## DATA FOR THIS EXERCISE:

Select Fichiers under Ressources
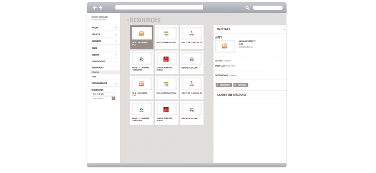 [x=96, y=72]
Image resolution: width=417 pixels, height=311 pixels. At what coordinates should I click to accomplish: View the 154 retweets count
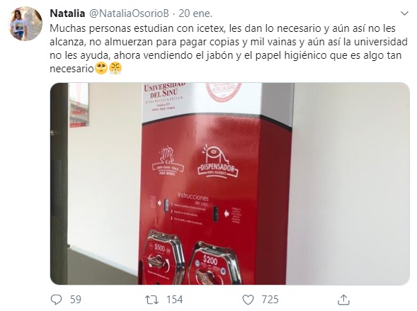pyautogui.click(x=174, y=300)
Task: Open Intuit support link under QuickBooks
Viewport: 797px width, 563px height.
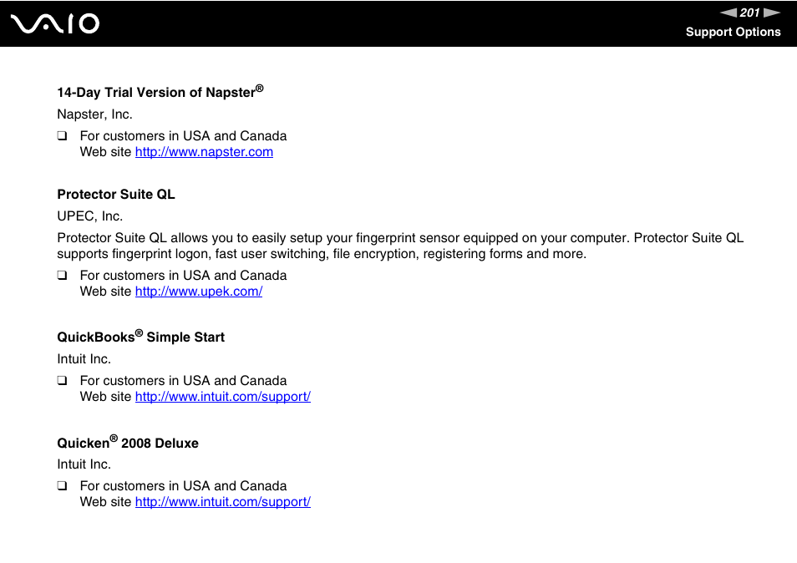Action: coord(222,396)
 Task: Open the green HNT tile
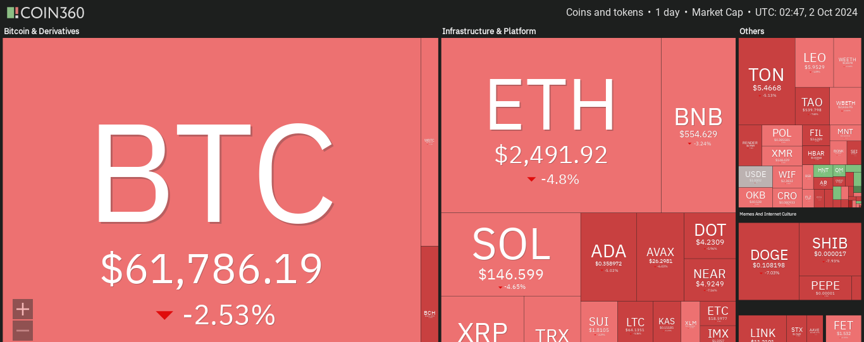[x=823, y=170]
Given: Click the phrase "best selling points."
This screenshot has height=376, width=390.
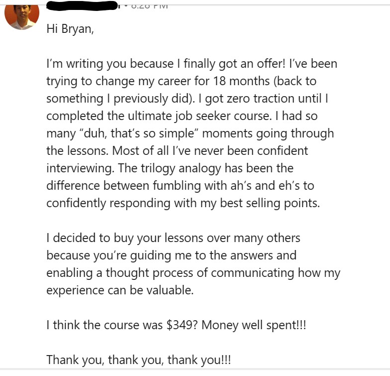Looking at the screenshot, I should tap(270, 203).
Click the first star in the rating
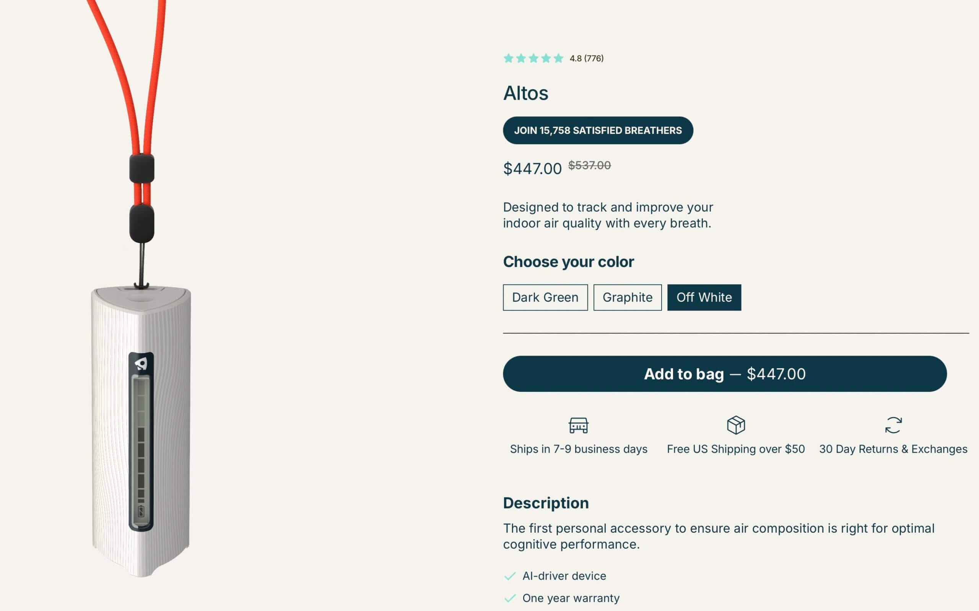The height and width of the screenshot is (611, 979). 509,59
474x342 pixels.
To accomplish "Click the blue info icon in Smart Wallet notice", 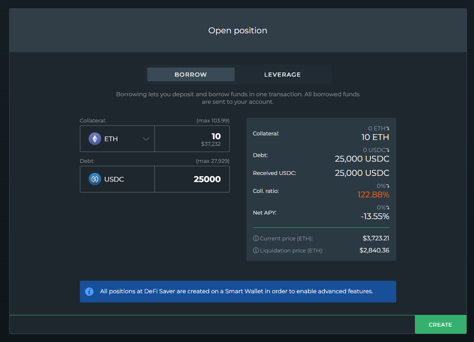I will pyautogui.click(x=89, y=292).
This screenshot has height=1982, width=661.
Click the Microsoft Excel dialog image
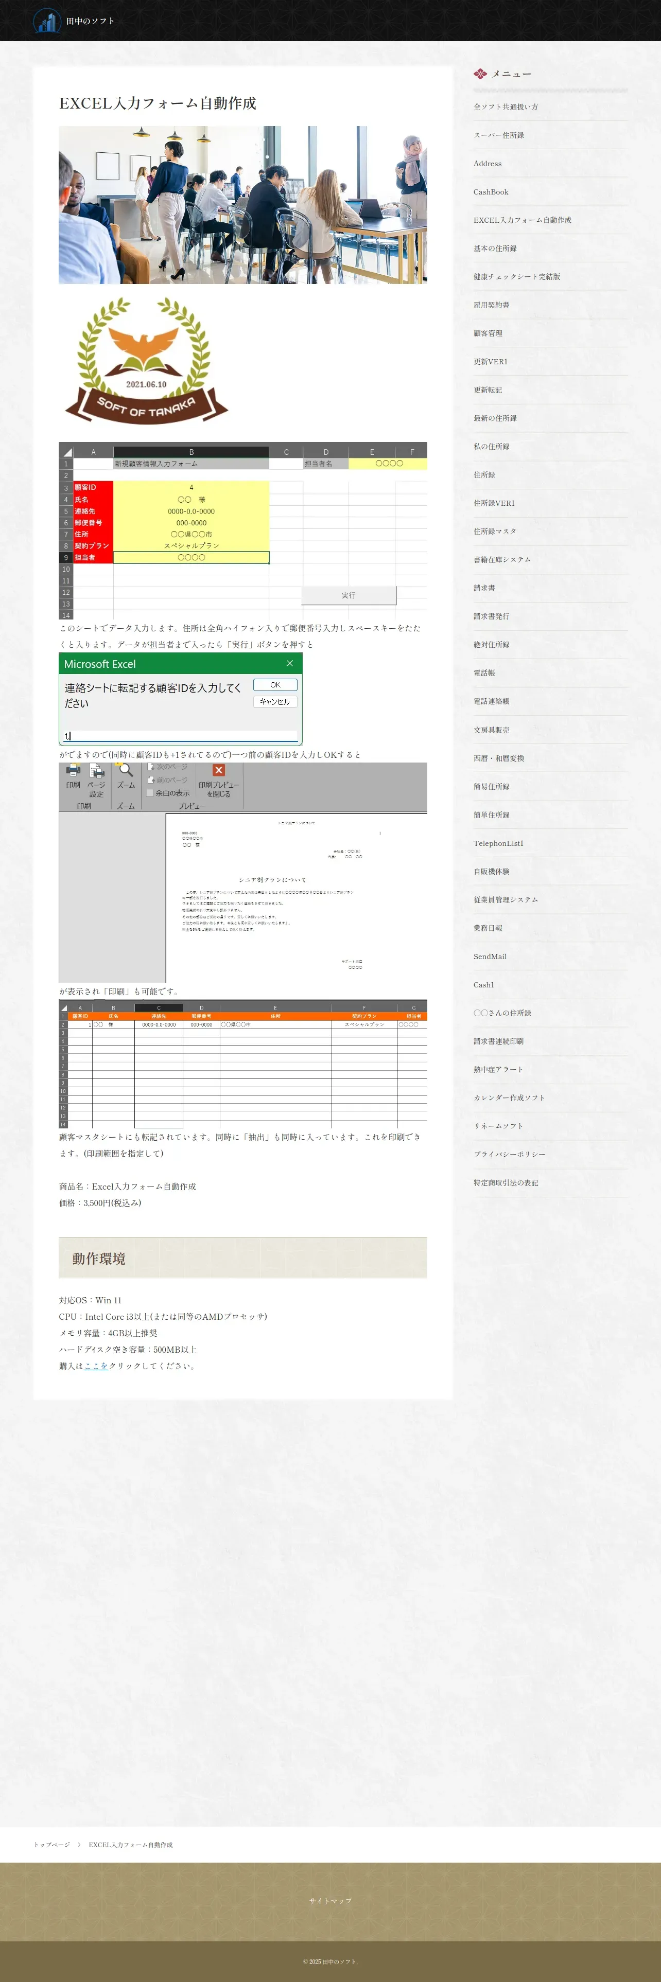[x=181, y=699]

## EXERCISE OBJECTIVE:
In the listing above, find the line containing "Image resolution: width=417" and the line containing "474x342 pixels.", then write out both of them and every line between, exactly, with no pictures.

## EXERCISE RESULT:
Image resolution: width=417 pixels, height=311 pixels. At what coordinates should I click to accomplish: View the 154 retweets count
pyautogui.click(x=174, y=300)
Task: Open Intuit support link under QuickBooks
Viewport: 797px width, 563px height.
Action: coord(222,396)
 Task: Open the green HNT tile
[x=823, y=170]
Given: Click the phrase "best selling points."
This screenshot has height=376, width=390.
Looking at the screenshot, I should tap(270, 203).
Click the first star in the rating
The height and width of the screenshot is (611, 979). 509,59
474x342 pixels.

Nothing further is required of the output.